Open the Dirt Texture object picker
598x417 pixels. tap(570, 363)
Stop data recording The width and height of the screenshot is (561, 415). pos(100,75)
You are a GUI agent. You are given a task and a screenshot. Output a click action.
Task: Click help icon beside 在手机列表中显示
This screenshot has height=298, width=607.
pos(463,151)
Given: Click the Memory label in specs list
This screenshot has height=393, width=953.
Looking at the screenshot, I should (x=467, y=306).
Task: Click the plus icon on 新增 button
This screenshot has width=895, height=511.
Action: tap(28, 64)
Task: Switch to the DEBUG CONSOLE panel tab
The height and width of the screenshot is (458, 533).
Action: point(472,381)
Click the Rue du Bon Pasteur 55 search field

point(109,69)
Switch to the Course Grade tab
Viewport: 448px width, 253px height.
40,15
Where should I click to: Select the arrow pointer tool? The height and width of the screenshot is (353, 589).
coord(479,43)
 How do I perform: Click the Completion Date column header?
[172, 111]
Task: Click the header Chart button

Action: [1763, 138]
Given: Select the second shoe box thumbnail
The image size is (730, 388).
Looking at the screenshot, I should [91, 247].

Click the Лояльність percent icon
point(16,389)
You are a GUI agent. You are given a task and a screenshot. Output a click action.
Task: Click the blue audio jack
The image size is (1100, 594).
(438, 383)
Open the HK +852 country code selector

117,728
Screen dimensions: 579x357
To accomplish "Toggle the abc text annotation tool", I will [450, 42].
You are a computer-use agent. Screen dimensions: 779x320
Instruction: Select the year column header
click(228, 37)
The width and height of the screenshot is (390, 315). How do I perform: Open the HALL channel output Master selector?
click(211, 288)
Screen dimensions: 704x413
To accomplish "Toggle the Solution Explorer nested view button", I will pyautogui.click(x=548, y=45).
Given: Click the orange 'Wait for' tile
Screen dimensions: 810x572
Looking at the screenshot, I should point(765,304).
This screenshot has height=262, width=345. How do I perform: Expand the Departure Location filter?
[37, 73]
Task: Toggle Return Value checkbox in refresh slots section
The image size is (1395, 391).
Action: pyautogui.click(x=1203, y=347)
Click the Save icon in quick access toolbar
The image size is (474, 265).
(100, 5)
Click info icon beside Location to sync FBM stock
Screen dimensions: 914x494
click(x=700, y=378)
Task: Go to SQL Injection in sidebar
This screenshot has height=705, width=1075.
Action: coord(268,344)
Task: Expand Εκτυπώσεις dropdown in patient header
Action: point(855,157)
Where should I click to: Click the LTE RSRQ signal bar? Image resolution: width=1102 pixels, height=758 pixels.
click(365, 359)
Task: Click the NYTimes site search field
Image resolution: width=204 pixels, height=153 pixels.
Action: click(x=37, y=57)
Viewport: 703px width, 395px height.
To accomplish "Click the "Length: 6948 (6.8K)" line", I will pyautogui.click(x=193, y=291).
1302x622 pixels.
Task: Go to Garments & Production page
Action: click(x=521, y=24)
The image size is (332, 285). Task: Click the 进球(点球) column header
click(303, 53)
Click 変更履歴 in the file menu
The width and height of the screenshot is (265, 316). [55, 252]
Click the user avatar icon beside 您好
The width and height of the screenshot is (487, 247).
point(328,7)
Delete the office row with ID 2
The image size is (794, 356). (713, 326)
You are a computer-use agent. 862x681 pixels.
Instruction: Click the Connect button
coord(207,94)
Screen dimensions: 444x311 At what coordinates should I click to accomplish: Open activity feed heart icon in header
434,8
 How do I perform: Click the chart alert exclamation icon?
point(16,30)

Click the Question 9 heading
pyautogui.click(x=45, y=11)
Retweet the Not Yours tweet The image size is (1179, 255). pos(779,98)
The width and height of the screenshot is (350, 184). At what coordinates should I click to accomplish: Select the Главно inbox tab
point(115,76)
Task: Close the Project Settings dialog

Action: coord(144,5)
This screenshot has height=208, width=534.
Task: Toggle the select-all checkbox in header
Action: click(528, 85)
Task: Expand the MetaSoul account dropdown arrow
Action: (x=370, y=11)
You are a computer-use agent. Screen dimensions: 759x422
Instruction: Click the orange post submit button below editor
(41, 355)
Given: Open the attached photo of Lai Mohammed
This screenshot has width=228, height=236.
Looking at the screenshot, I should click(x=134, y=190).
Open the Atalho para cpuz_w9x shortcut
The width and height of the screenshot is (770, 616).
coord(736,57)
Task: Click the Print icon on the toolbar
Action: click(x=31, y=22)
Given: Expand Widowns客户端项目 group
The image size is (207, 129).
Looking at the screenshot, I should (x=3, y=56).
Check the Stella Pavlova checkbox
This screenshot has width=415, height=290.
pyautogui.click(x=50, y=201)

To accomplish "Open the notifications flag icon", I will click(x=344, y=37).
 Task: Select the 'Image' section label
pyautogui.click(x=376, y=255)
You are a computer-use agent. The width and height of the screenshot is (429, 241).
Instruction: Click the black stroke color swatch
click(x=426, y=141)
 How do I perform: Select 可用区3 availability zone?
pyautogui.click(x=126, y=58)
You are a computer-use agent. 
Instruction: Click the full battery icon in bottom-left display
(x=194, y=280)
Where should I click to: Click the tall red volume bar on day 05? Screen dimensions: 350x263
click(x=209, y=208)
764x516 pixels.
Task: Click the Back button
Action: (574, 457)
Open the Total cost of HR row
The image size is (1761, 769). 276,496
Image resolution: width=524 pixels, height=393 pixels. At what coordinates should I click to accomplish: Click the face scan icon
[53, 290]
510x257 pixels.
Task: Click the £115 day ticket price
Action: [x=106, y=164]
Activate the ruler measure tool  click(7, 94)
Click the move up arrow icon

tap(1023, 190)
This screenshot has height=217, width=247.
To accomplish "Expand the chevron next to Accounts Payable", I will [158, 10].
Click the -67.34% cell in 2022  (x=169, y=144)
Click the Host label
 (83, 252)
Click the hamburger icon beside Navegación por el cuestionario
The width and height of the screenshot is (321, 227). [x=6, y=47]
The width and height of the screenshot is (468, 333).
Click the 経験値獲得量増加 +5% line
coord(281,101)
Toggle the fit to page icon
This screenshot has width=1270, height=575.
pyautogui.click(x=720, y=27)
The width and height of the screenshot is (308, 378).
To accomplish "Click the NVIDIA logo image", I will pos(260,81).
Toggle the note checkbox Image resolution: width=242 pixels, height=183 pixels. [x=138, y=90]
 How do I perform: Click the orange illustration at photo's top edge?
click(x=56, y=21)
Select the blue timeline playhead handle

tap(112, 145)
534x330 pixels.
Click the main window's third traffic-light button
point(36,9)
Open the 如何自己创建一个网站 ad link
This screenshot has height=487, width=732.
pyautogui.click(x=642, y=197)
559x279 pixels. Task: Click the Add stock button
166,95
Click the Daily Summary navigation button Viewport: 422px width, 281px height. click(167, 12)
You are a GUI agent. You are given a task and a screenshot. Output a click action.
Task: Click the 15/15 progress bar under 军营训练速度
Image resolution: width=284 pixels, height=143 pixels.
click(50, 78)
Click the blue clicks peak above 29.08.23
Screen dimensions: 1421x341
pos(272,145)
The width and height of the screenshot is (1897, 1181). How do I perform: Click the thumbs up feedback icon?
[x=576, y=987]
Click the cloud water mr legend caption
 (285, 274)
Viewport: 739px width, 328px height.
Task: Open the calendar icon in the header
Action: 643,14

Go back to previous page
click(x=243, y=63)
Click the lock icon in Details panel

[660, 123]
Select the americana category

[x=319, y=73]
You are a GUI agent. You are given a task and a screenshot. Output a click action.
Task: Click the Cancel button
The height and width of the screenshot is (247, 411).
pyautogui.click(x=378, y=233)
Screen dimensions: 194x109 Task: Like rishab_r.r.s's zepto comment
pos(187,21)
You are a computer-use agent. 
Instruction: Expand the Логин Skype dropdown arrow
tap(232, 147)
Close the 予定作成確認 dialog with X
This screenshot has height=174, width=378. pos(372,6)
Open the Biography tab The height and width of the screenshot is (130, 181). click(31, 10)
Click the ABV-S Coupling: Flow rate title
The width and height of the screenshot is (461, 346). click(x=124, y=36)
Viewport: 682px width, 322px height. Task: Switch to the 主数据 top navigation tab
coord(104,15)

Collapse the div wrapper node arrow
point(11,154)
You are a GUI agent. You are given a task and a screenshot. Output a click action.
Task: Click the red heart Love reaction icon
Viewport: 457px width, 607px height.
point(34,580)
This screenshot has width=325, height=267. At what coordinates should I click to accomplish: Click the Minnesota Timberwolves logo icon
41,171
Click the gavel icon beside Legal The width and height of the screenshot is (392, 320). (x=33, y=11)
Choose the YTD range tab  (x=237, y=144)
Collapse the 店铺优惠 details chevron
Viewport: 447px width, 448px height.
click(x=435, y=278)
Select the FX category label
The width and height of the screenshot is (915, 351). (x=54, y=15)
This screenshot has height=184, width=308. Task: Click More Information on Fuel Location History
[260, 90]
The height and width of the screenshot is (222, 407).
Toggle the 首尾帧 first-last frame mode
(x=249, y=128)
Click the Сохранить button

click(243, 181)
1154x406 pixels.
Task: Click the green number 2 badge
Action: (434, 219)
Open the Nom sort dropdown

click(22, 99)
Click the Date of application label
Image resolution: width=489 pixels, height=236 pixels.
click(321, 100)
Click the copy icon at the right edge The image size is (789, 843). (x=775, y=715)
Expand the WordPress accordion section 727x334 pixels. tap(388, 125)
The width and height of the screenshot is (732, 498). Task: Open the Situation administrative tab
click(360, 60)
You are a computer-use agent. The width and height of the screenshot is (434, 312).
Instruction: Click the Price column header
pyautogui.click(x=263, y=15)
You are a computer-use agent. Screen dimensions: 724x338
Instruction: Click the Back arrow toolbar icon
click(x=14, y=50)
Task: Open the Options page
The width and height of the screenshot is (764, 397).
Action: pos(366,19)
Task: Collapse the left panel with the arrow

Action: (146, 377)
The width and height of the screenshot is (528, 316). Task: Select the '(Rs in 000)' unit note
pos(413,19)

───

● What this task involves:
Could you return exactly the stretch of the data above that starts at the line with "The width and height of the screenshot is (308, 378)." and ends at the line with "Task: Click the Cancel button", both lines included?

● Solution to this exercise:
The width and height of the screenshot is (308, 378).
To accomplish "Click the NVIDIA logo image", I will pos(260,81).
Toggle the note checkbox Image resolution: width=242 pixels, height=183 pixels. [x=138, y=90]
 How do I perform: Click the orange illustration at photo's top edge?
click(x=56, y=21)
Select the blue timeline playhead handle

tap(112, 145)
534x330 pixels.
Click the main window's third traffic-light button
point(36,9)
Open the 如何自己创建一个网站 ad link
This screenshot has height=487, width=732.
pyautogui.click(x=642, y=197)
559x279 pixels. Task: Click the Add stock button
166,95
Click the Daily Summary navigation button Viewport: 422px width, 281px height. click(167, 12)
You are a GUI agent. You are given a task and a screenshot. Output a click action.
Task: Click the 15/15 progress bar under 军营训练速度
Image resolution: width=284 pixels, height=143 pixels.
click(50, 78)
Click the blue clicks peak above 29.08.23
Screen dimensions: 1421x341
pos(272,145)
The width and height of the screenshot is (1897, 1181). How do I perform: Click the thumbs up feedback icon?
[x=576, y=987]
Click the cloud water mr legend caption
 (285, 274)
Viewport: 739px width, 328px height.
Task: Open the calendar icon in the header
Action: 643,14

Go back to previous page
click(x=243, y=63)
Click the lock icon in Details panel

[660, 123]
Select the americana category

[x=319, y=73]
You are a GUI agent. You are given a task and a screenshot. Output a click action.
Task: Click the Cancel button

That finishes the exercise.